Chrischona (Gibson) Sodji graduated from Cairn University in 2020 with an MS in Educational Leadership and Administration. Her research investigated the nature of international best practice for schools which seek to provide national students with a transformational Christian education experience. It was an action research project which foreshadowed a commitment her husband and she would make to establish a school modeled on the findings of her research.
Her interest in the subject began as a child of missionaries serving in Europe. She first attended a local Austrian school and then later the Vienna Christian School, which a team of educators from Black Forest Academy, led by Mr. Dick Derksen (also a CATE member) had established to serve the global mission community.
Following completion of an undergraduate Bachelor of Education program at Taylor University (Upland, Indiana), Mrs. Sodji served for 8 years in a public school, first as a classroom teacher and then as a team leader, before she undertook an unofficial sabbatical year in Benin, West Africa. While there she fell in love with Koudjo Sodji, as well as with his country. Marriage followed a couple of years later, and together they dreamed of developing a school that would leverage their diverse networks and experiences to create an optimal learning environment for emergent leaders.
Upon returning to the United States where Koudjo was able to complete a ministry degree at Moody Bible Institute, Chicago, Mrs. Sodji joined the staff of TeachBeyond (2010). She continues to serve with Teach Beyond in the role of Associate Director of Strategic and Organizational Services. She worked closely George Durance (2010-19) to develop the structures, policies, and concepts which emerged during the period of TeachBeyond’s development into a multifaceted, multinational educational organization.

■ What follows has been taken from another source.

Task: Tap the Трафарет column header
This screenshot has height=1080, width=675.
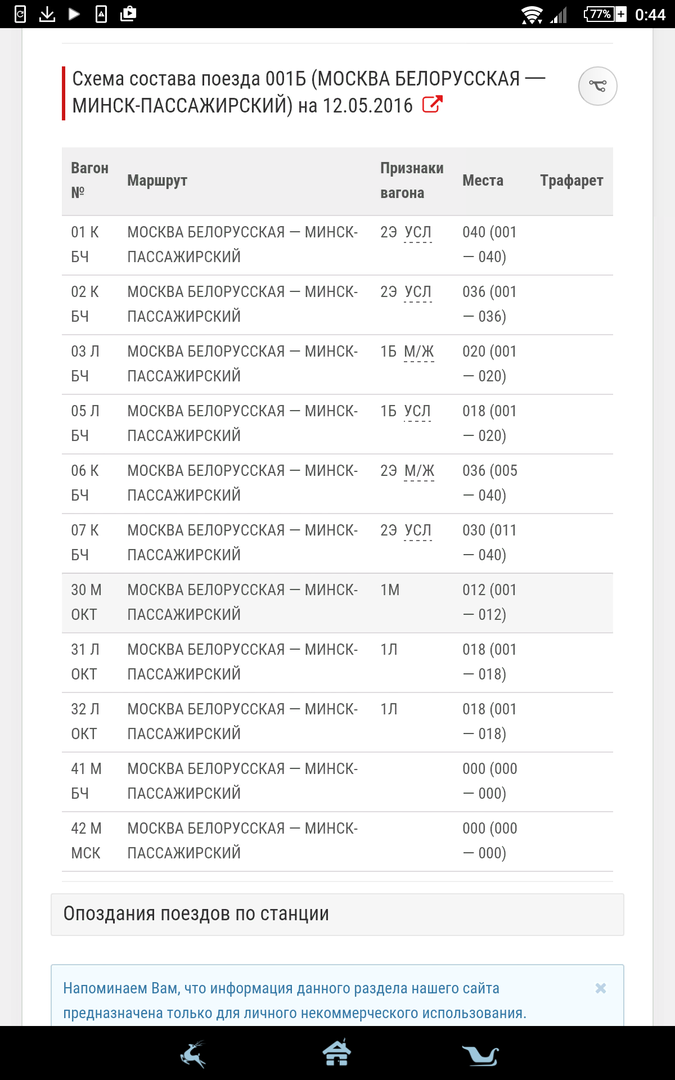Action: [571, 181]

Her husband and she, together with their four young children, are preparing to return to Togo in 2022 to start a school informed by her research. She writes of her goal: “Because of what God has done and continues to do in my life, I desire to be used as an agent of transformation in the lives of others. In my years of teaching as a public-school teacher, I celebrated the little transformative moments in my students’ lives and could only pray and hope that they would at some point also experience God’s holistic transformation more fully in their lives. At the school I hope to establish in Togo, I desire to be used as part of God’s work transforming the whole person into all He wants the person to be.”